4.7 Primary Cutaneous Diffuse Large B-Cell Lymphoma, Leg Type
Primary cutaneous DLBCL, leg type (PCDLBCL, leg type) is a special variant of diffuse large B-cell lymphoma with a characteristic clinical presentation, morphology, and immunophenotype [1]. It usually develops on the lower legs of predominantly female older adults. There is a diffuse infiltration of the skin and subcutaneous tissues by large cells, often centroblasts and immunoblasts, forming large cutaneous nodules [178]. The tumor cells express BCL2, IRF4/MUM1, and FOXP1, while CD10 and BCL6 are negative. A characteristic feature is strong cytoplasmic expression of IgM and MYC protein (without underlying MYC rearrangements). Leg-type DLBCL often displays an ABC-type (or non-GCB-type) expression profile. High-level amplifications of the BCL2 locus have been seen in two thirds of cases along with CDKN2A deletion or promoter methylation. Mutation analyses have revealed MYD88 L265 mutations in 60% of the cases and presence of mutations in genes characteristic of ABC-type DLBCL, such as CARD11, CD79B, und TNFAIP3 [179].
4.8 Primary Central Nervous System Lymphoma
Primary CNS lymphoma (PCNSL) is a malignant lymphoid neoplasm arising in the brain, spinal cord, or leptomeninges; intraocular lymphoma forms a subset of PCNSL. PCNSL are predominantly diagnosed as large B cell lymphomas [139] and can develop in either immunocompetent or immunosuppressed patients.

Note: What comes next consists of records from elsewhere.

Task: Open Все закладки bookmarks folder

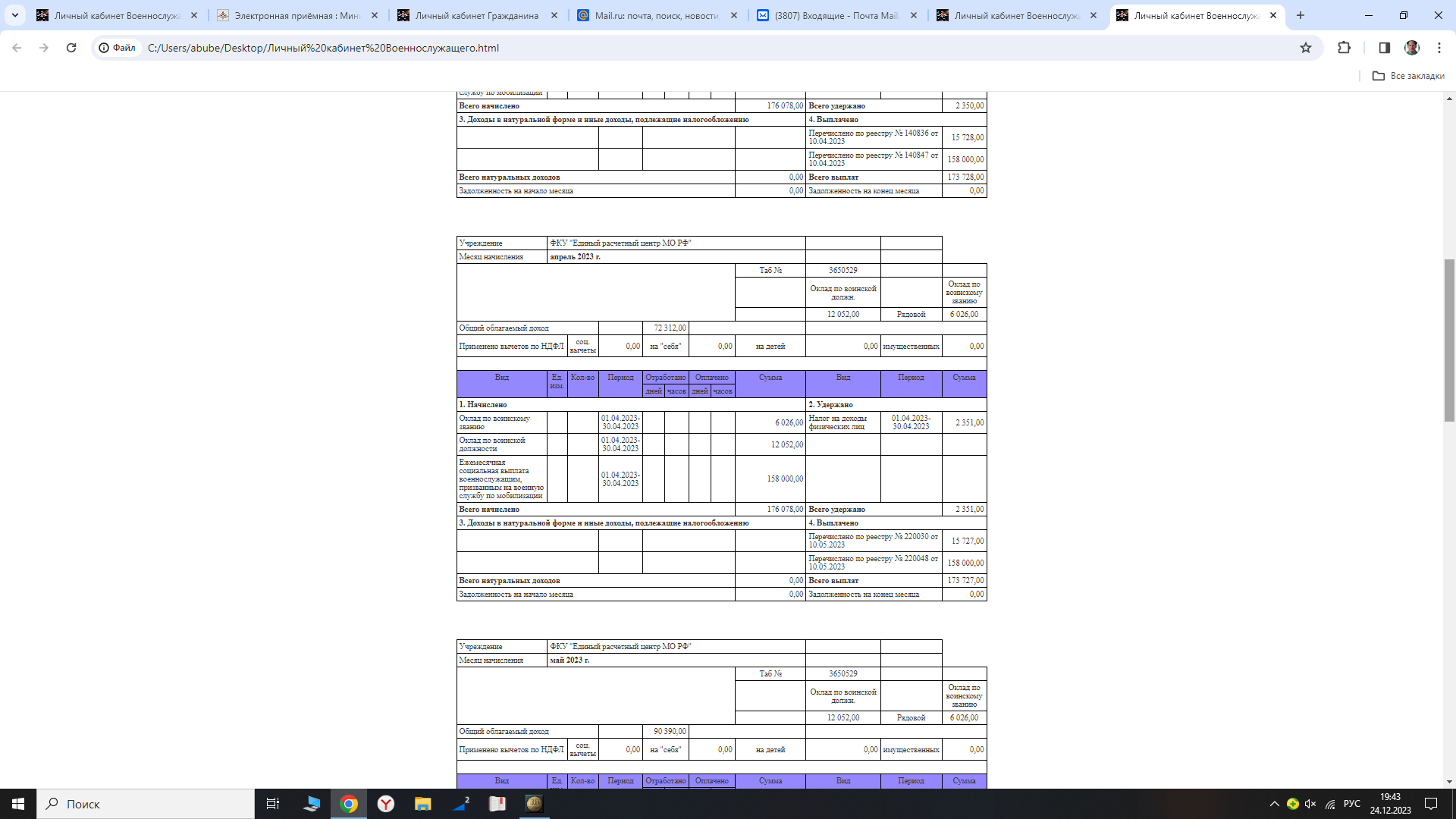Action: 1408,76
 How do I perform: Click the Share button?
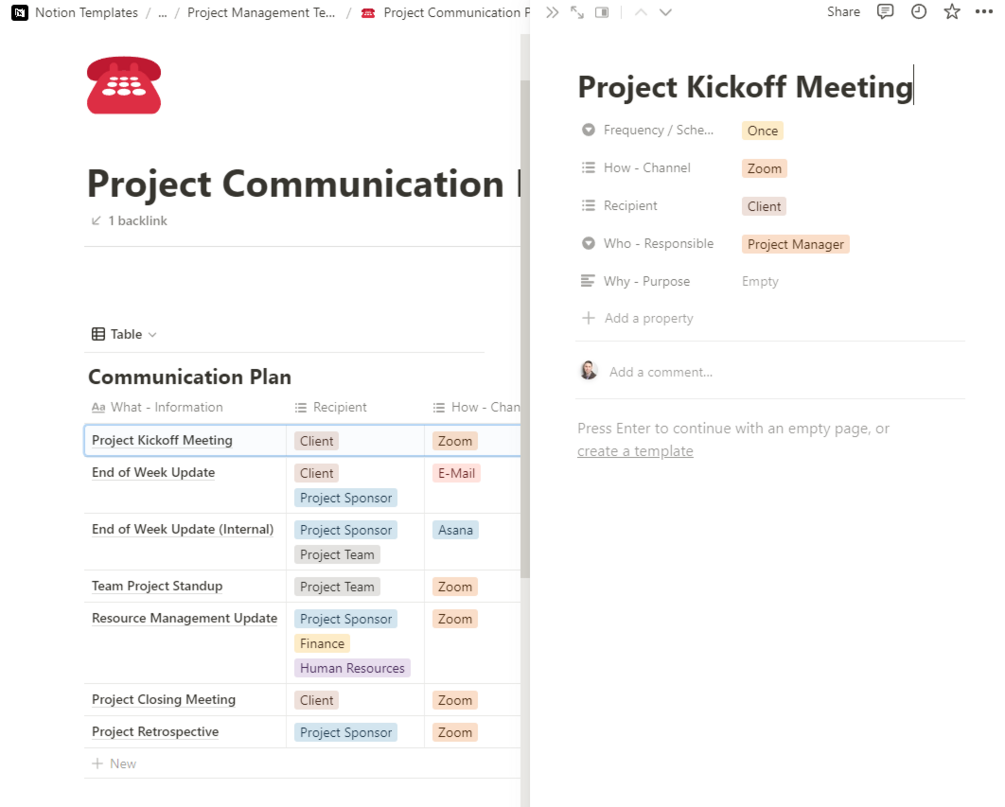coord(843,12)
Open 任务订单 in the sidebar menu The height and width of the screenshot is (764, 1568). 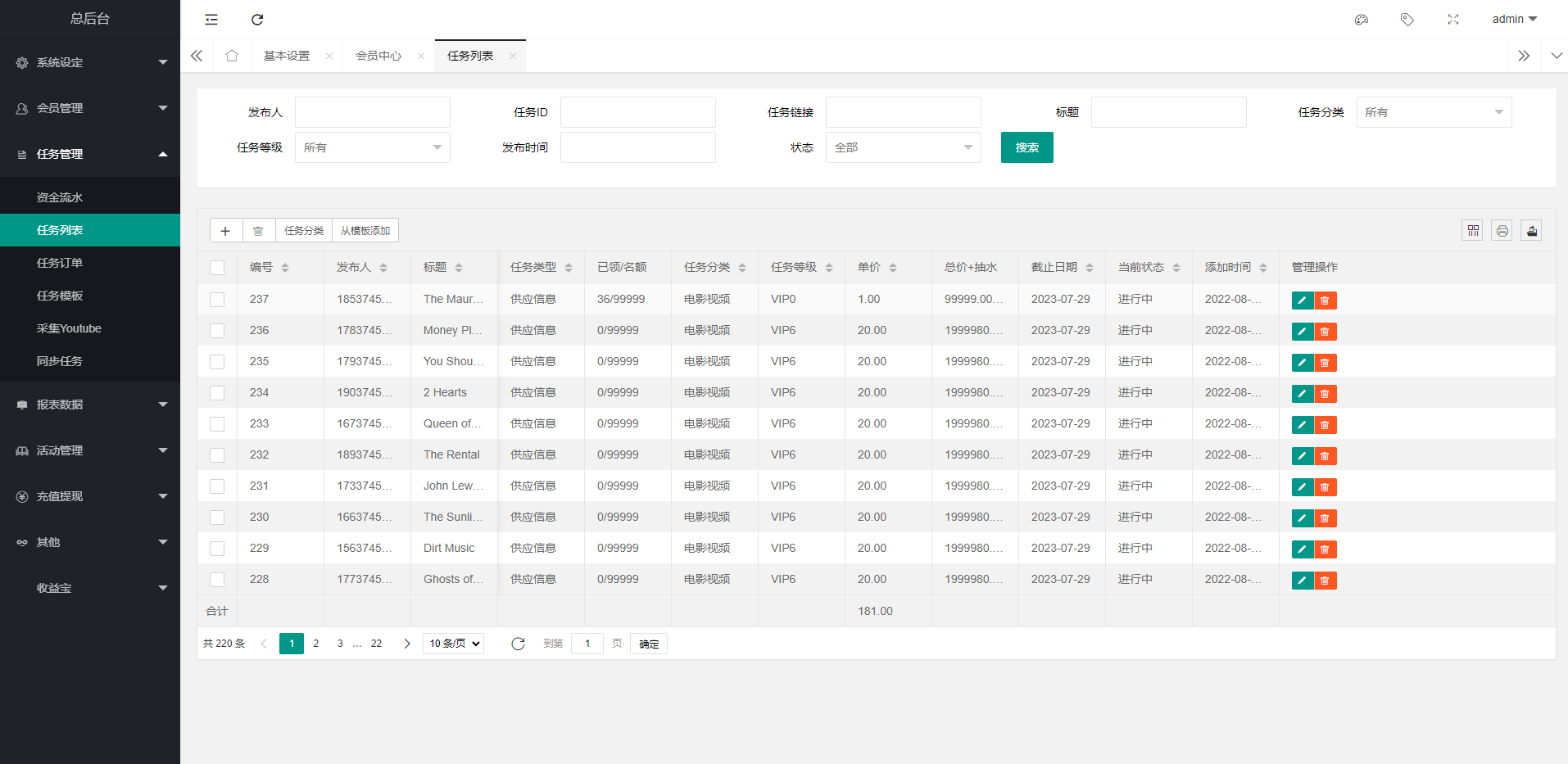pyautogui.click(x=60, y=263)
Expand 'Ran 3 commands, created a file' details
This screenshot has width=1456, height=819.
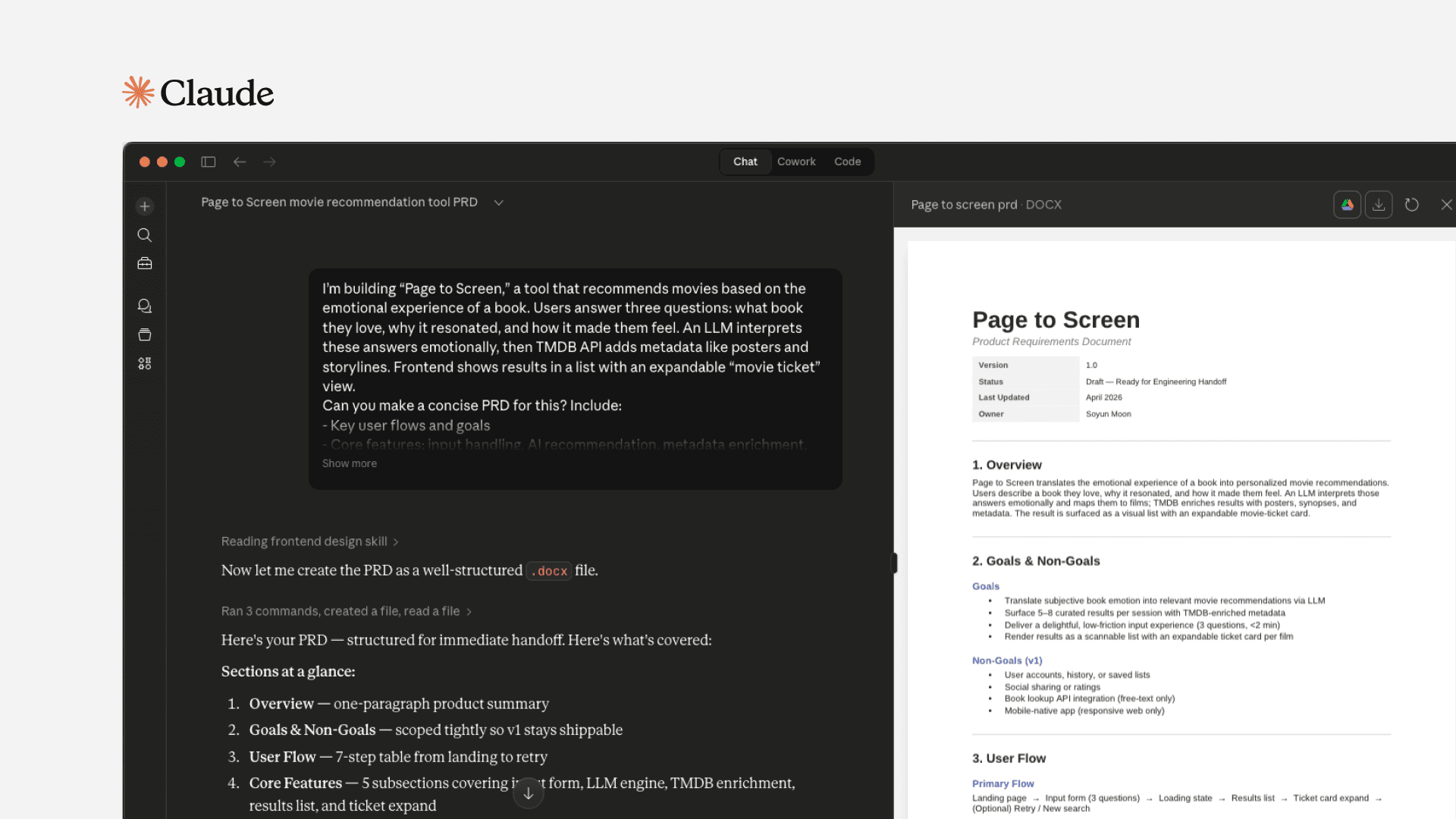click(346, 611)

The affected individuals are in general elderly adults with a slight male predominance while, among immunodeficient patients, HIV-infected individuals, with younger age and clear male predominance at presentation are commonly seen. Histology characteristically reveals a diffuse proliferation of blasts with perivascular growth and—often extensive—necrosis. The tumors are usually composed of immunoblasts or centroblasts. They express pan B-cell antigens, usually BCL2, IRF4/MUM1, and often BCL6 implying a non-GCB immunophenotype [180]. PCNS-DLBCL shares with other lymphomas arising at immune-privileged sites the characteristic downregulation of MHC class II antigens [181]. Virtually all cases of PCNS-DLBCL in immunosuppressed patients are positive for EBERs, and a subset of them also expresses LMP1.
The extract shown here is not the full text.